Vaksinasi COVID-19, Dinilai Masih Mampu Menghadapi Varian Delta
YOGYAKARTA – Vaksinasi COVID–19, yang saat ini masih berlangsung di Indonesia, masih mampu memproteksi manusia dari paparan virus corona B.1.617.2 atau varian Delta.
“Dibandingkan yang tidak divaksinasi dengan yang sudah divaksinasi dosis pertama maupun dosis kedua, ternyata tetap ada efek protektifnya (terhadap varian Delta) secara umum,” kata Ketua Kelompok Kerja Genetik Fakultas Kedokteran, Kesehatan Masyarakat dan Keperawatan (FKKMK) Universitas Gadjah Mada (UGM), Gunadi, dalam webinar, Varian Virus Corona Delta di Kudus: Kenali dan Tingkatkan Kesiapan Diri, Komunitas dan Sistem Pelayanan Kesehatan, Rabu (16/6/2021).
Menurutnya, merujuk penelitian di Inggris terhadap para penerima vaksin Pfizer maupun AstraZeneca, vaksinasi masih efektif menangkal varian Delta. Dosis kedua lebih efektif dalam upaya memberikan proteksi terhadap paparan varian Delta dibandingkan dosis pertama. “Tetapi dosis pertama, jauh lebih baik dibandingkan tanpa divaksinasi,” tandasnya.

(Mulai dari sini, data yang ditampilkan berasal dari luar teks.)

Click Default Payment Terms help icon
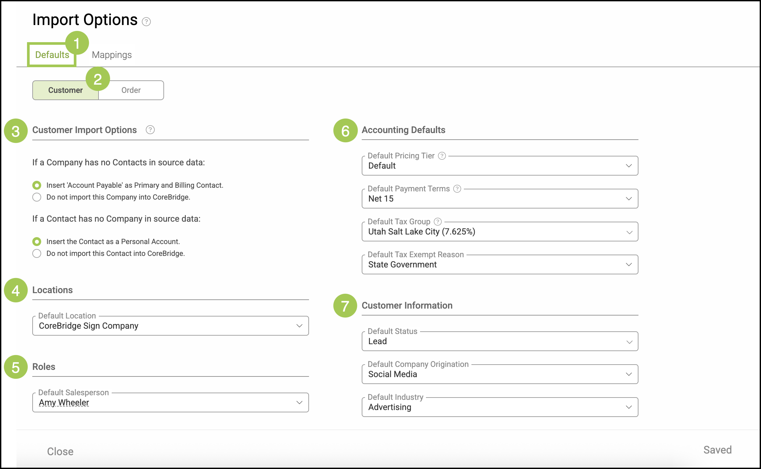 coord(457,189)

Meski demikian, di sisi lain ia juga menyebut, varian Delta memiliki potensi menurunkan respons imun, kendati pasien telah divaksinasi COVID-19 baik pertama maupun kedua. “Setelah tiga bulan, vaksinasi kedua, beberapa pasien antibodinya betul-betul turun di bawah 40 konsentrasinya, sehingga ini dianggap implikasinya, apakah perlu diberikan booster di kemudian hari,” tandasnya.

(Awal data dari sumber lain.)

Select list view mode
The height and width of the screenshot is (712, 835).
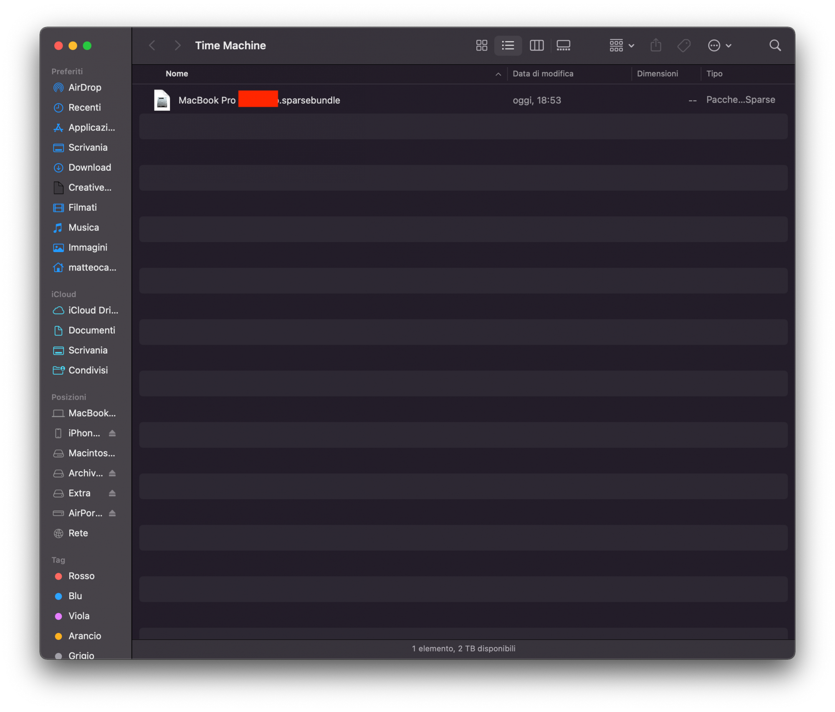coord(508,45)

Varian Delta, memiliki potensi menurunkan respons imun lebih tinggi dibandingkan SARS-CoV-2 varian alpha (B.1.1.7) yang pertama kali terdeteksi di Inggris. Meski menyerupai varian beta atau B1351, untuk kemampuannya menurunkan respons imun.
Berdasarkan faktor usia, semakin tua usia penderita, maka penurunan respon imun semakin besar. Diperlukan peningkatan kewaspadaan terhadap varian virus corona yang telah ditetapkan WHO menjadi Variant of Concern (VoC) pada 31 Mei 2021. Apalagi, varian ini terbukti memicu peningkatan kasus COVID-19 di Kudus, Jawa Tengah beberapa waktu lalu.